According to the group’s extremist ideology, the caliphate will eventually triumph in a great war against infidel forces, culminating in a final end-of-days battle in Dabiq, an obscure Syrian town near the northern city of Aleppo.
The group’s online propaganda magazine is titled “Dabiq.” Each edition features the same prophetic quote about how the conflict will unfold: “The spark has been lit here in Iraq, and its heat will continue to intensify — by Allah’s permission — until it burns the crusader armies in Dabiq.”
Wanting to avoid a repeat of the U.S.-led invasion of Iraq in 2003, which led to a long and bloody occupation, the White House has resisted sending large numbers of ground troops to fight the Islamic State. But the bombing attacks in Paris have increased pressure on the Obama administration to intervene more forcefully.
During a visit to Turkey on Monday, President Obama said the United States and its allies need to stick with their strategy of relying on airpower and friendly local forces to gradually roll back the Islamic State’s territorial gains.
“We play into the [Islamic State] narrative when we act as if they’re a state, and we use routine military tactics that are designed to fight a state that is attacking another state,” he told reporters at a news conference.

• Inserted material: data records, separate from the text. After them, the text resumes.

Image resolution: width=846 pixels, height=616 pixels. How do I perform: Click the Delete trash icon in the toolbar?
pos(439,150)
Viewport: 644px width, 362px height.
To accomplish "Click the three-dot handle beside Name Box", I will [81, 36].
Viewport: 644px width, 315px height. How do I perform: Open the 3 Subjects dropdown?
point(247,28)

“The more we shrink that territory, the less they can pretend that they are somehow a functioning state, and the more it becomes apparent that they are simply a network of killers who are brutalizing local populations.”

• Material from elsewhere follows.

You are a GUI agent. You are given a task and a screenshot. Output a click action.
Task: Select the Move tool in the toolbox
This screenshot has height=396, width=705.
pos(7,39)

In recent months, the Islamic State has seen the boundaries of its caliphate slowly recede as Kurdish and Iraqi forces — backed by U.S. airpower and military advisers — have retaken control of some key towns.
That loss of territory in Syria and Iraq has undermined the Islamic State’s legitimacy and increased pressure on the group to demonstrate its potency in other ways, U.S. officials said.
“It has not had that type of momentum inside of those two countries,” CIA Director John Brennan said Monday in Washington during a speech at the Center for Strategic and International Studies. “Which is why I think they are looking abroad now to have these spectacular attacks.”
Some analysts suggested that the Paris attacks reflect an acute and continuing need for the Islamic State to attract fresh recruits. Some U.S. officials have estimated that more than 20,000 Islamic State fighters have been killed over the past 15 months.
Until several months ago, the group had little trouble finding replacements as streams of volunteers poured into Iraq and Syria from other countries. But the group’s ability to attract fighters from some Western countries appears to have waned.
U.S. counterterrorism officials, for example, say that the number of Americans seeking to travel to Syria to join the Islamic State has declined since last year.
Looking ahead, however, the Islamic State will try to exploit the Paris bombings as a “tremendous” recruiting tool, said Daniel Byman, a Georgetown University professor and terrorism expert.
“If you are a young Muslim who is angered by the attacks on Sunnis in Syria, this is a group that is showing it’s fighting back by hitting [your] enemies,” he said. “You’re demonstrating your relevance over your rivals’. So your organization gets stronger because you can say you’re the defender of Muslims. You’re the state that’s responding to threats to the religious community.”
The Islamic State’s tactics can seem counterintuitive in other ways. The group advertises its brutality — it boasts about beheading captives, raping women and killing other Muslims — and shows little inclination to modify its ways to win popular support in the territory it controls.
Yet it would be a mistake to analyze the group’s apocalyptic ideology through the lens of Western rationality, said Matthew Levitt, head of the counterterrorism program at the Washington Institute for Near East Policy.
“They don’t see being way too brutal as a bad thing,” he said. “Brutality is working for them. They don’t see taking over the world as overstretching. This is part of the divine mission.”
Joby Warrick contributed to this report.